主人公(高橋英樹)と妹(秋吉久美子)は、孤児同然の育ちをした。兄は、少し歳の離れた妹を親代わりに育ててきた。自分は刑事になり、妹は洋裁学校に通っているはずだった。ある日、同僚の刑事から妹がヤクザとつき合っていることを知らされる。妹を問い詰めると、学校もやめ水商売に入り、ヤクザを使って自分を棄てた金持ちの男に復讐しようとしていることを知る。

妹が堕ちていく。やがて、ヤクザが殺され、妹が容疑者として浮かぶ。主人公は妹を信じ、真犯人を捜そうとするが、すべての証拠や証言が妹が犯人であることを示している。主人公は苦悩する。職務の責任感と兄としての情の狭間でのたうつ。身が裂かれる。子供の頃から守ってきた妹だ。そのかばうべき存在に、自らの手でワッパをかけなければならないのか。彼の懊悩は深い。

33年前の秋吉久美子である。妙なニュアンスを醸し出す女優だった。刑事の妹でありながらヤクザとつき合い、兄の説教に反発する。兄を慕いながらも、憎まれ口を叩き反抗してしまう切なさが漂う。肉親を疎む気分と、親代わりの兄を愛する気持ちが交錯する。「貧しさに負けた。いいえ…世間に負けた」と切なく流れる「昭和枯れすすき」がピッタリはまる。
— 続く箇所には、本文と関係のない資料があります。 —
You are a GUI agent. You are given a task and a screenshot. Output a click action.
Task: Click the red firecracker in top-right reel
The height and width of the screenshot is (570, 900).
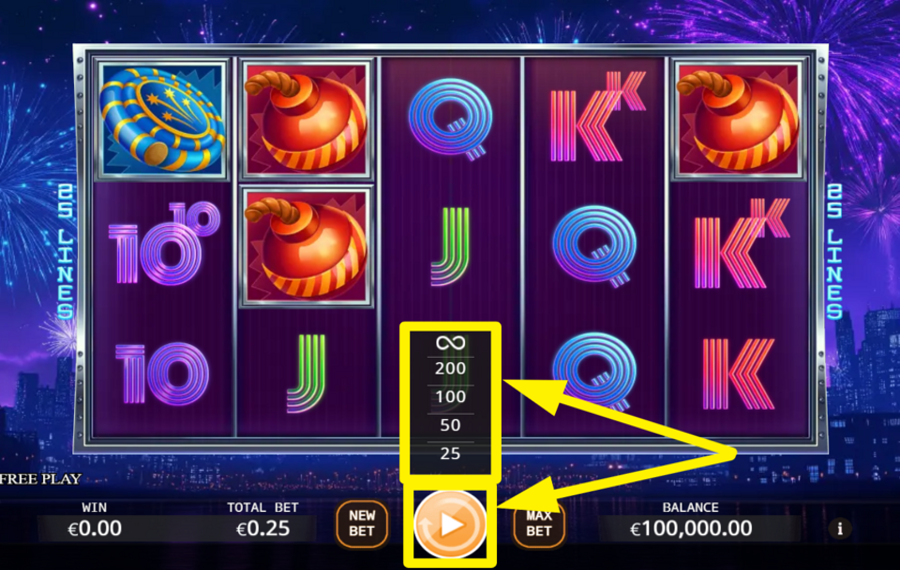point(738,120)
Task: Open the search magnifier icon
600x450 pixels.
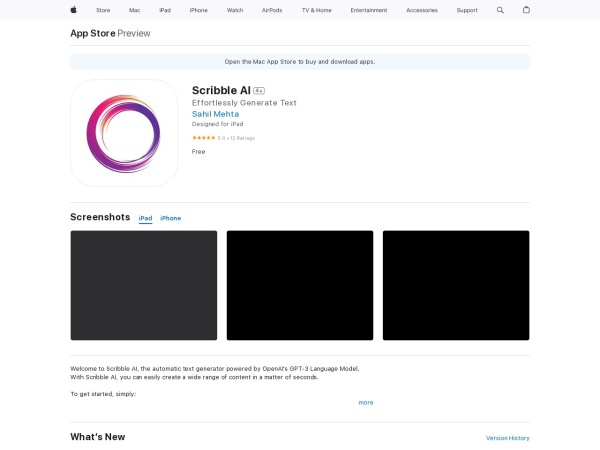Action: click(x=501, y=10)
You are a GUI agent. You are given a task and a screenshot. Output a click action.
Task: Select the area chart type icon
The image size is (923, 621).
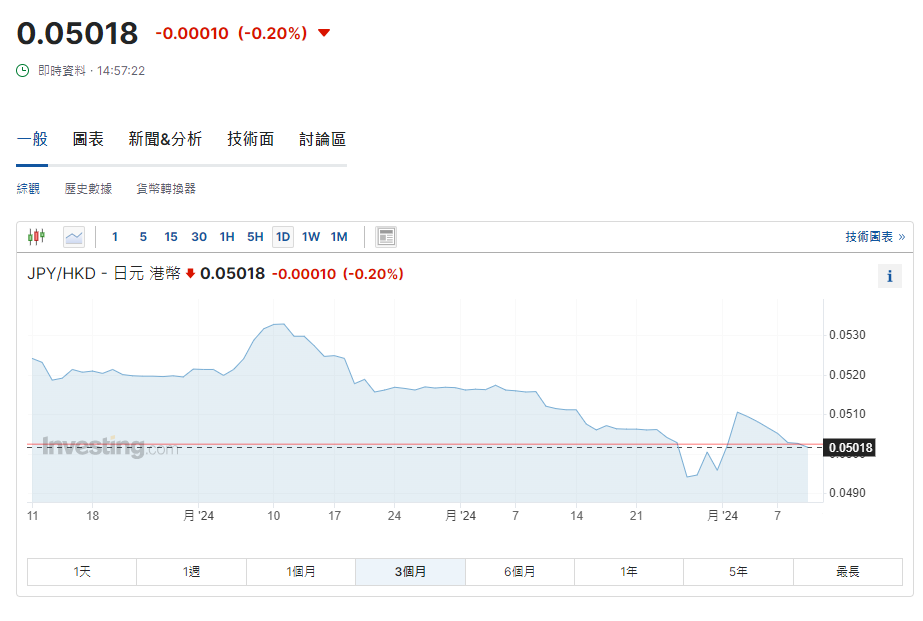tap(74, 237)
現在、我が家には27になろうとする息子と24の娘が住んでいる。学年で3つ違う兄と妹だ。できれば賢兄賢妹であってほしいが、ひいき目に見ても普通の若者だ。ふたりが口を利いているのをほとんど見たことはないので、双方、相手をどう思っているのかはわからないが、今でも思い出すエピソードがある。

あれは、娘が小学3年生、息子が6年生のことだった。小さい頃から元気のよかった娘が、ある頃から学校へいきたがらなくなった。それでも、不登校になるほどではなく、毎朝、少し沈んだ顔をして出ていく。僕は、何かあるのだろうかと心配していた。そんなある夜、カミサンが息子の同級生の母親から聞いたという話を僕に報告した。

しばらく前から、娘が同じクラスの男子生徒にいじめられていたのだという。消しゴムや定規を隠されたり、何かを囃したてられたり、娘が沈んでいた原因はそれだった。男の子が女の子に子供っぽいいたずらをするのだから、もしかしたら好きということの裏返しだったのかもしれないが、そんな心理が伝わる年頃でもなかった。

それを息子が耳にした。ある日、息子は相手の男子生徒をつかまえて「妹をいじめたら承知しないぞ」とすごんだ。3年生が6年生に脅されたのだ。相当に応えたらしい。男子生徒の妹へのちょっかいはおさまったという。その話が息子の同級生から母親に入り、その母親からカミサンに伝わった。

──ねっ、ちょっといい話でしょ。

カミサンはそう言った。ヤクザのように脅すのはどうかと思う人もいるだろうが、僕にはカミサンの言いたかったニュアンスがわかった。息子を誇らしく感じ、辛いことを隠して学校に通っていた娘を不憫に思った。何より、息子が娘のことを思っていたのだと、妹を守ろうとしたのだと、そのことに何とも言えない気持ちになった。心が温まるような何かに包まれた。

僕とカミサンがいなくなっても、きっと兄が妹を守る…、そんなことを確信したのかもしれない。

【そごう・すすむ】sogo@mbf.nifty.com
企業社会で生きていると、突然の大不況が身に迫ってきます。トヨタを始めとする自動車会社、キヤノンやソニーなど日本を代表する大企業の減産・人員整理のニュースが飛び交っていますが、当然、広告費は最初に削られます。それが、新聞出版業界に大きな影響を与えます。最近、某新聞に掲載される広告主や広告内容に変化を感じているのは、僕だけではないでしょうね。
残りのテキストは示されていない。